In early May, when Terra’s stablecoin UST decoupled from the U.S. dollar, there was a rush to draw a line between algorithmic stablecoins (such as UST) and centralized stablecoins (backed by cash or cash equivalent reserves, such as USDT and USDC). At the time, Tether co-founder Reeve Collins had said that Tether holders should feel very safe because Tether would remain pegged to the U.S. dollar and would not be affected by market turmoil. In addition, Reeve Collins said he wouldn’t be surprised to see holders of algorithmic stablecoins start to move to asset-backed tokens like Tether.

But even so, USDT still seems to have been affected by the UST crash. Just two days after the UST crash, market panic increased and Tether fell to $0.95 before completing a 1:1 peg to the dollar. That same day, Circle’s Chief Strategy Officer Dante Disparte published a blog post that seemed to take a sarcastic jab at the fact that Tether was “masquerading as a stablecoin” but was not actually stable, writing this.

“If you want to retain buyers by having a 1:1 anchor price to the USD, then you have to hold high quality liquid assets (called HQLA in banking terms) that are denominated and regulated in USD”.

As it turns out, USDC did not fall below $0.99 and was very lucky to survive the Terra-induced stablecoin crisis. But according to CoinGecko, USDC actually had a brief dollar decoupling problem last Monday (June 13), the day after Celsius announced it was freezing user accounts, when the price dropped to $0.97.

Also last week, Tether issued a “hard-hitting” statement refuting so-called “reserve rumors,” or allegations that it had invested its cash reserves in commercial paper. In September 2021, Tether raised a lot of eyebrows by investing a large portion of its cash reserves in commercial paper (real estate developers Evergrande and Goodwill were rumored to be at risk of not being able to pay their U.S. dollar bonds last year – $30.6 billion of Tether’s $69 billion in cash reserves were invested in such bonds).

But since then, Tether has decided to adjust its reserve strategy and has said it will further reduce its commercial paper holdings. The company’s accounting firm said in a report that as of March 31, 2022, only about a quarter of Tether’s $82 billion in reserves were in commercial paper and bonds.

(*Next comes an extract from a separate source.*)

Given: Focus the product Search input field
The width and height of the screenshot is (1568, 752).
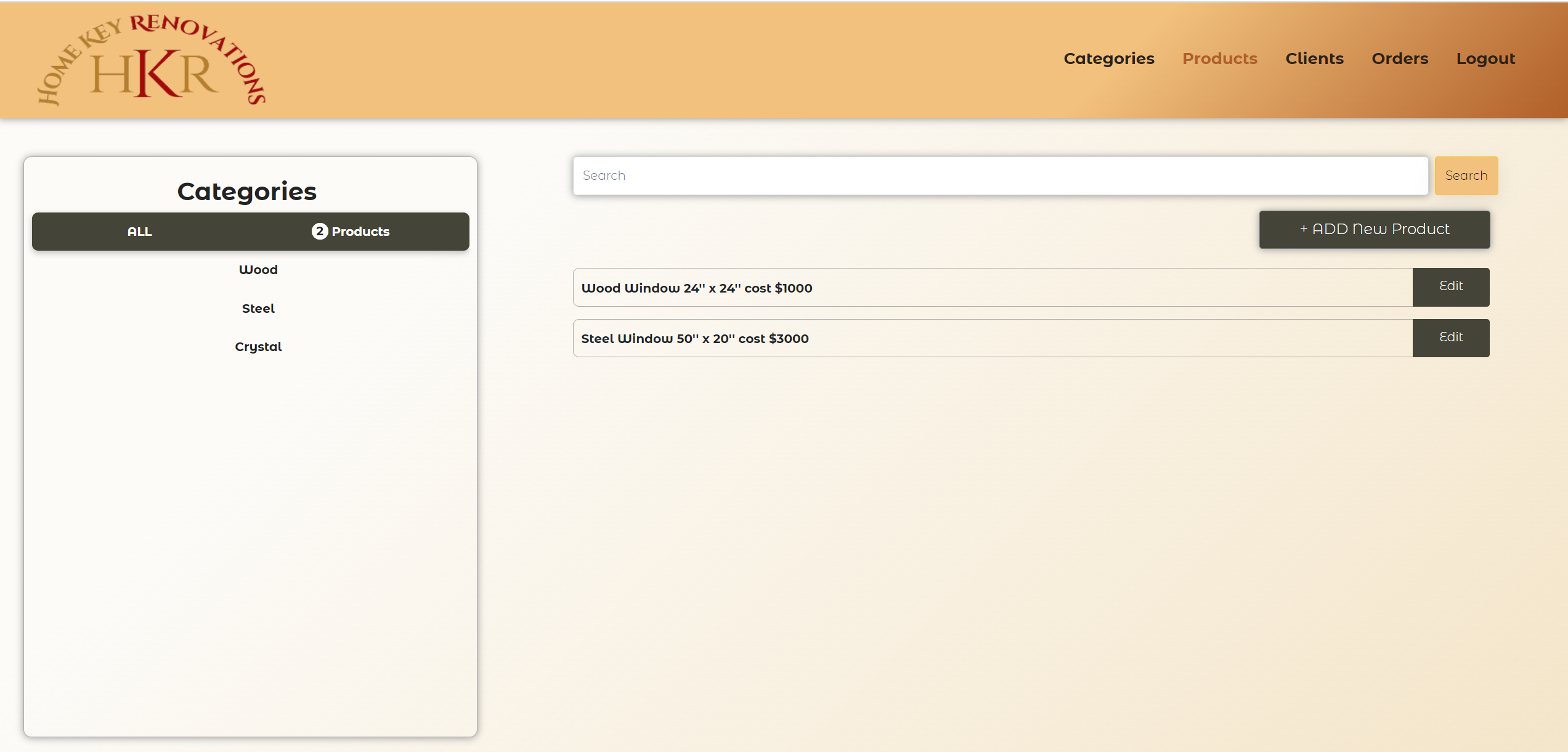Looking at the screenshot, I should coord(999,176).
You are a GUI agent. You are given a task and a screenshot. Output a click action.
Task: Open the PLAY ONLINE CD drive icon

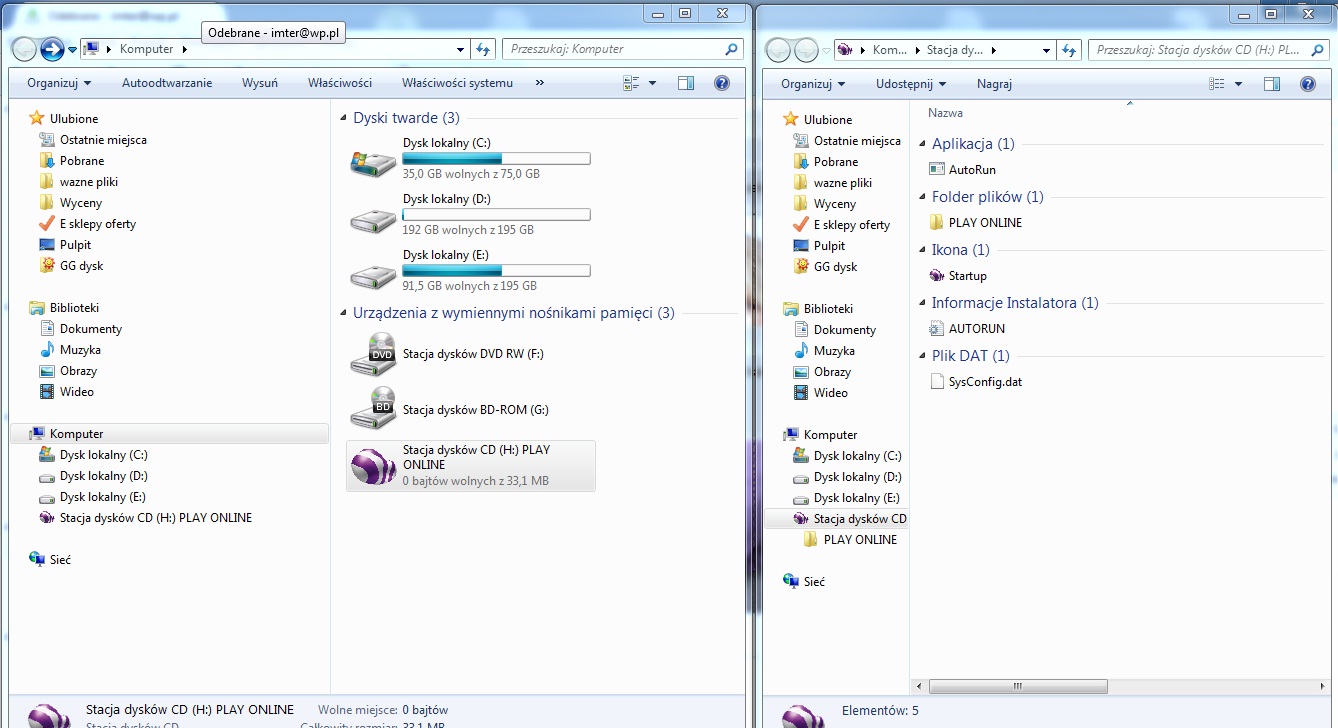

Not only that, but Tether’s statement released last week sought to draw a line between Celsius and Three Arrows Capital. The statement said that Tether “has no interest in Celsius and has not made any loans to Three Arrows Capital other than small investments with the company’s net worth. tether has also been working to reach a consensus with its creditors to insulate itself from the risk of liquidation.”

(As an aside: Three Arrows Capital co-founders Kyle Davies and Su Zhu have said they lost $200 million when Terra crashed in May. (In its heyday, Three Arrows Capital had about $10 billion under management, yet as of April, its funds under management had shrunk to about $3 billion.)

The rapidly changing market has been warning USDT and USDC

According to CoinGecko data, as of May 17, 2021, the gap between Tether and USDC market capitalization reached its highest since 2020, when USDT’s market capitalization was $59 billion, almost four times that of USDC ($17 billion).

However, starting in May 2021, the crypto market began a long period of turmoil, especially on May 23, 2021, when the global crypto market dropped 9% in 24 hours.

To add insult to injury, the cryptocurrency price was further devastated by a string of bad news that followed: Tesla CEO Elon Musk announced that the company would stop accepting bitcoin payments; top cryptocurrency exchanges, including Binance and Coinbase, suffered service disruptions; and domestic regulators began shutting down BTC mining operations across the board.

When we go back to the week after May 17, 2021, which was May 23, 2021, we see that Tether’s market cap has barely changed, but USDC’s market cap has increased by $4 billion. Even though Tether is still the #1 stablecoin, the market cap ratio of USDC to USDDT has dropped from 4x to 3x in just one week.

There is no doubt that Tether has always been ahead of USDC in terms of market cap, but the crypto market is ever-changing and no one can guarantee that they will always win, and the current reversal is indeed showing and will likely continue.